**Excerpt to read:**
►

Heritage Reclamation
Usman:
Power: 2, Vibes: 2
I’m at the point in my cube journey where I don’t really care that much when I see a new Naturalize variant, but this at least cycles and does something small when cycled.
TrainmasterGT:
Power: 2, Vibes: 2
Mainboardable Naturalize always seems fine, but I feel like they keep trying to make this effect and it doesn’t really land. Is the slight upgrade over Wilt what makes this version of the card cool? Honestly, I have no idea.
MULTICOLOR
2-color:
Power: 2.5, Vibes: 5
Just when I started to think “I should try Roast in my Cube again,” they printed a Roast that recycles itself and is also a split card with a 5/4 flier. I wish more of the omen cards had been like this one!
Usman:
Power: 2.5, Vibes: 2
The floor is fine as a Roast, which is honestly a pretty good card in its own right and being a dragon that does a Loxodon Hierarch impression is a fine thing if you just need to end the game. Not busted by dual-color standards but I wouldn’t turn my nose up to it in a base red deck with decent white fixing.
Usman:
Power: 3.25, Vibes: 4
I’m pretty sure I’m alone in thinking that this card has cube potential, but sometimes I get a feeling about cards that go under the radar. When looking at global enchantments for 3 mana, usually they give either a power boost or haste, but never both. I’m cautiously optimistic for this because of that rate and how well it works with raw damage output, which is why granting trample isn’t flavor text either. It represents a ton of burst damage, and although its curiosity mode is pretty bad, it’s nice for when you just need to outcard your opponent.
Weirdly, Enduring Courage never piqued my interest, but maybe it’s the cheaper cost that’s doing it. Unlike a lot of Izzet cards, it isn’t a generic value spell but I think it has potential.
TrainmasterGT:
Power: 3, Vibes: 3.5
It’s funny that adding Blue to Fervor provides +1/+0 and Trample. It’s also funny that replacing a blue pip on Squidward, Sarcastic Snob takes away the 3/2 body and Cunning Evasion effect. I’m sure this is a fine modal card, but it’s not something I would want to play for power level reasons– I would want to be leveraging both abilities in an ideal world.
That said, Andy Mangold needs to get this into the 100 Ornithopters Cube!
Usman:
Power: 4, Vibes: 4
Is this the Growth Spiral to Explore of Regrowths? Probably. Like Growth Spiral, being an instant makes it significantly better (although this doesn’t ramp) by representing a ton of counterplay and the ability to represent a strong play afterwards, since it doesn’t lock you into doing the play on your main phase.
TrainmasterGT:
Power: 4, Vibes: 4
I am a big fan of this card– having the option to both hold up a Counterspell or cast a Regrowth seems really cool in tempo-oriented UG decks. My only gripe is that you probably want this in a deck with a third color to provide some stronger removal than UG generally musters.

◄

**Questions to answer:**
A - In the card reviews, reproduce the stretch from "That said, Andy" through "UG generally musters.", renaming "Counterspell" to "Mana Leak" wherever it occurs.
B - According to the card reviews, what does TrainmasterGT say a third color should provide because UG generally does not muster enough of it?
The rows that follow have no connection to the card reviews.

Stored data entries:
►

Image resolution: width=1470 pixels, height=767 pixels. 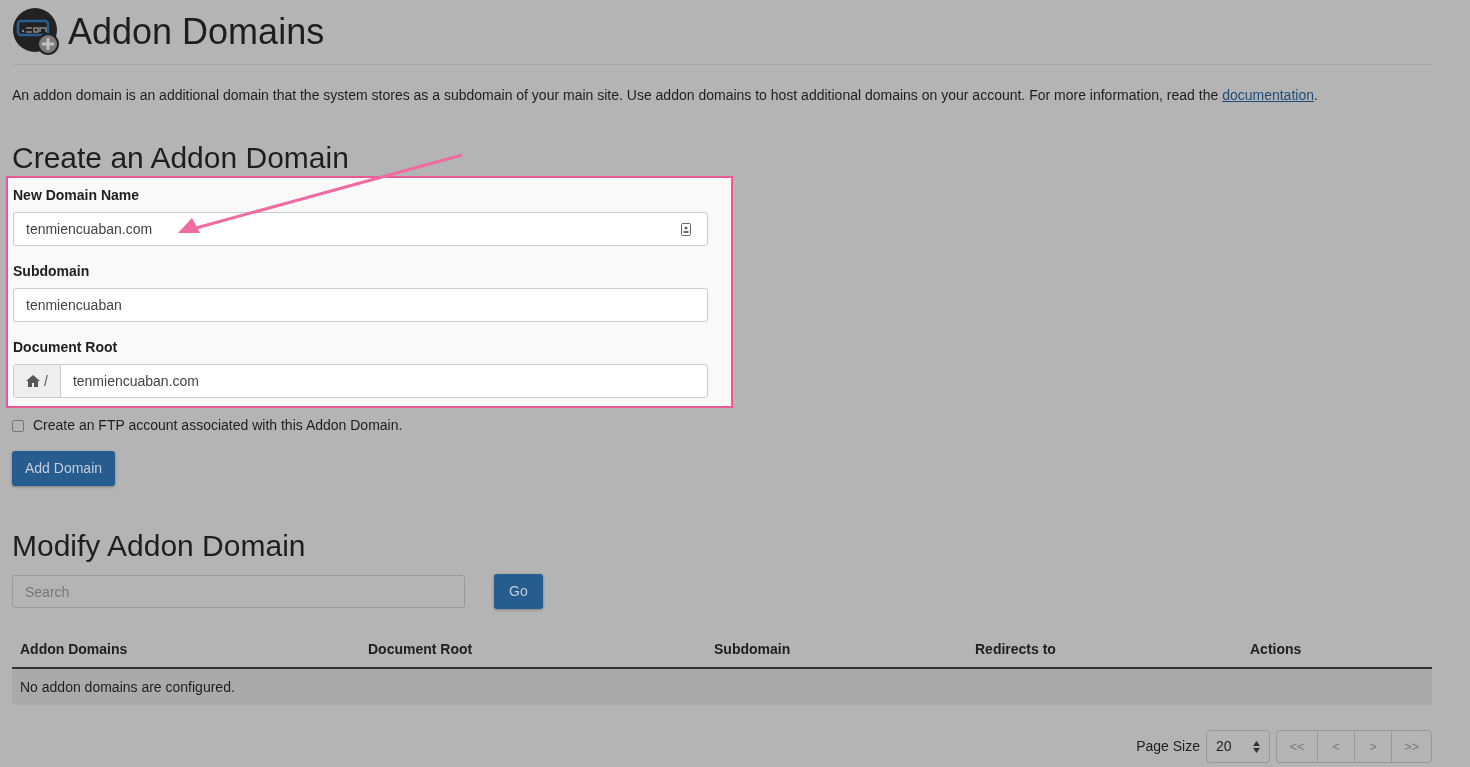 What do you see at coordinates (218, 426) in the screenshot?
I see `checkbox-label: Create an FTP account associated with this Addon Domain.` at bounding box center [218, 426].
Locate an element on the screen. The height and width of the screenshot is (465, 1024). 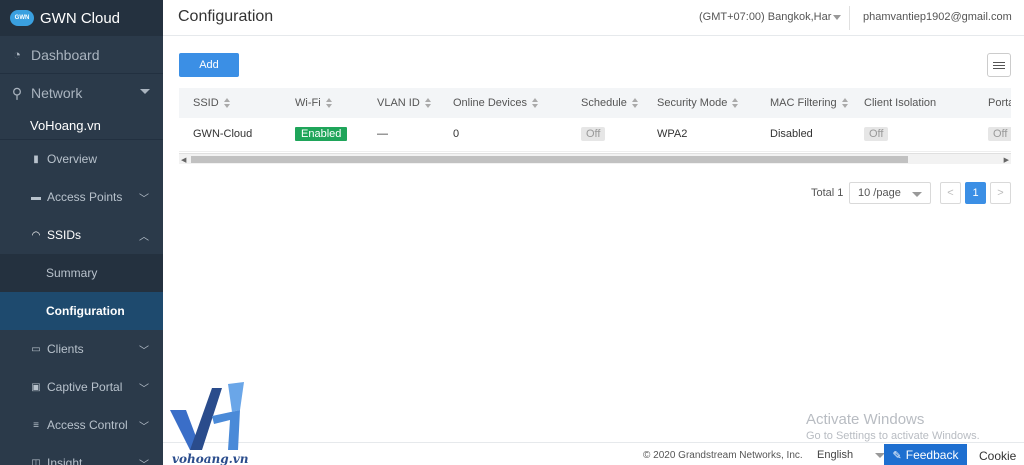
cookie-link: Cookie is located at coordinates (998, 456).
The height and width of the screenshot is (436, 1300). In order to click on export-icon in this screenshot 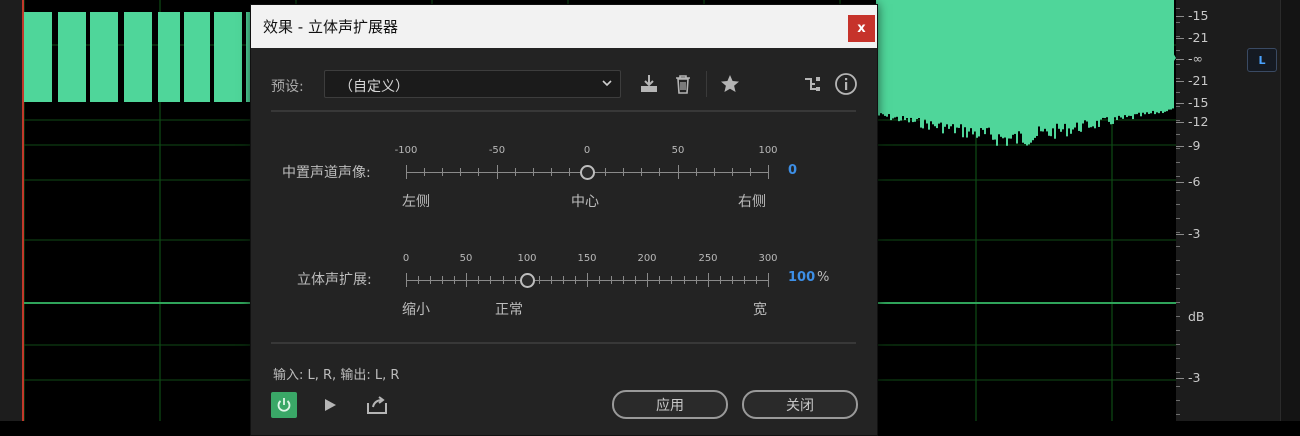, I will do `click(377, 405)`.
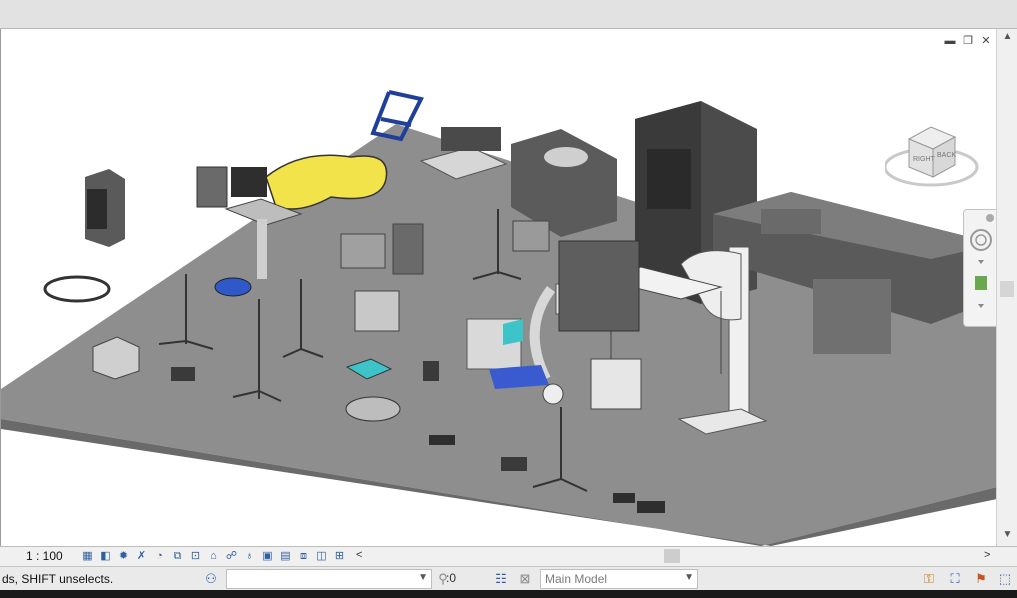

◄

**Responses:**
A -
That said, Andy Mangold needs to get this into the 100 Ornithopters Cube!
Usman:
Power: 4, Vibes: 4
Is this the Growth Spiral to Explore of Regrowths? Probably. Like Growth Spiral, being an instant makes it significantly better (although this doesn’t ramp) by representing a ton of counterplay and the ability to represent a strong play afterwards, since it doesn’t lock you into doing the play on your main phase.
TrainmasterGT:
Power: 4, Vibes: 4
I am a big fan of this card– having the option to both hold up a Mana Leak or cast a Regrowth seems really cool in tempo-oriented UG decks. My only gripe is that you probably want this in a deck with a third color to provide some stronger removal than UG generally musters.

B - Stronger removal.